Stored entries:
□ □ □ □ □ □ □

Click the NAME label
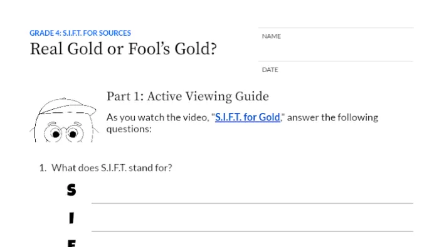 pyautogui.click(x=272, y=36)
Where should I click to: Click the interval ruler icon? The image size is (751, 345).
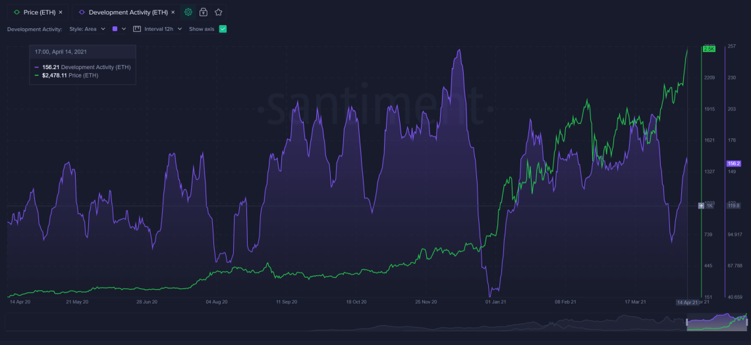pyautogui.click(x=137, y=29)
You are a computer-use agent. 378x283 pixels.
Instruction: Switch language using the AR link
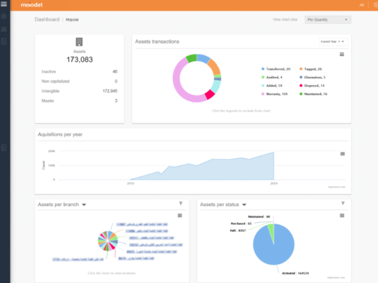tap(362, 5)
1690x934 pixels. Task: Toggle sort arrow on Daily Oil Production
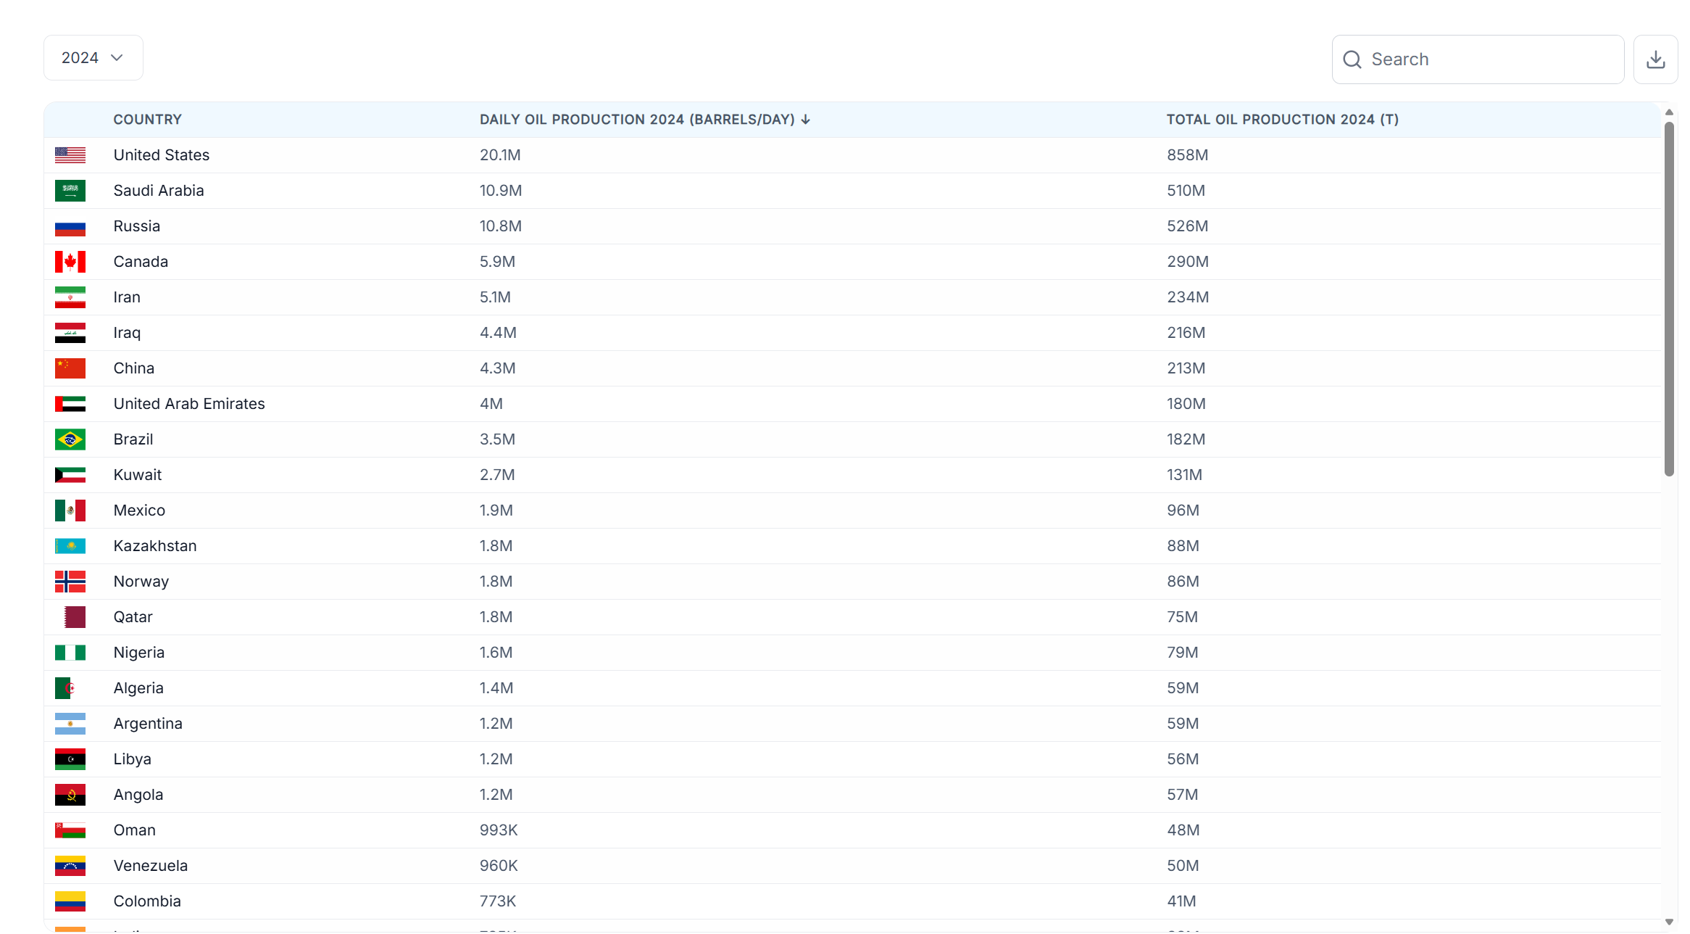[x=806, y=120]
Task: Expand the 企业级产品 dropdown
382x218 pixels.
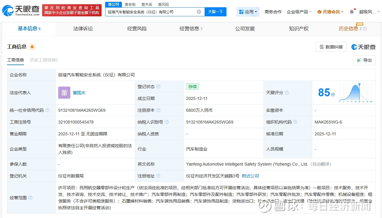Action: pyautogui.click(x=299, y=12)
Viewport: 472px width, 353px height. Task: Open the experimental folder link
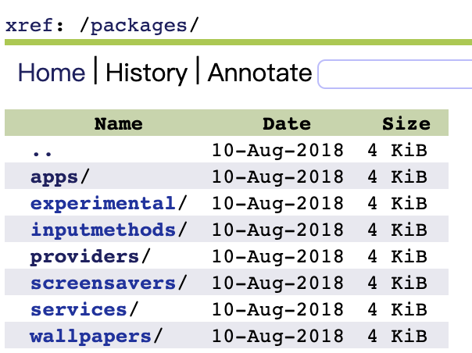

□ □ □ □ □ □ □

• [GOAL] Return every line of the listing above word for word, omitting the pictures.

• [EXERCISE SOLUTION]
Click the NAME label
 pyautogui.click(x=272, y=36)
Where should I click to: Click the interval ruler icon? The image size is (751, 345).
pyautogui.click(x=137, y=29)
You are a computer-use agent. 378x283 pixels.
Instruction: Switch language using the AR link
tap(362, 5)
1690x934 pixels. Task: Toggle sort arrow on Daily Oil Production
[x=806, y=120]
Task: Expand the 企业级产品 dropdown
382x218 pixels.
Action: pyautogui.click(x=299, y=12)
Viewport: 472px width, 353px height. Task: Open the experimental folder link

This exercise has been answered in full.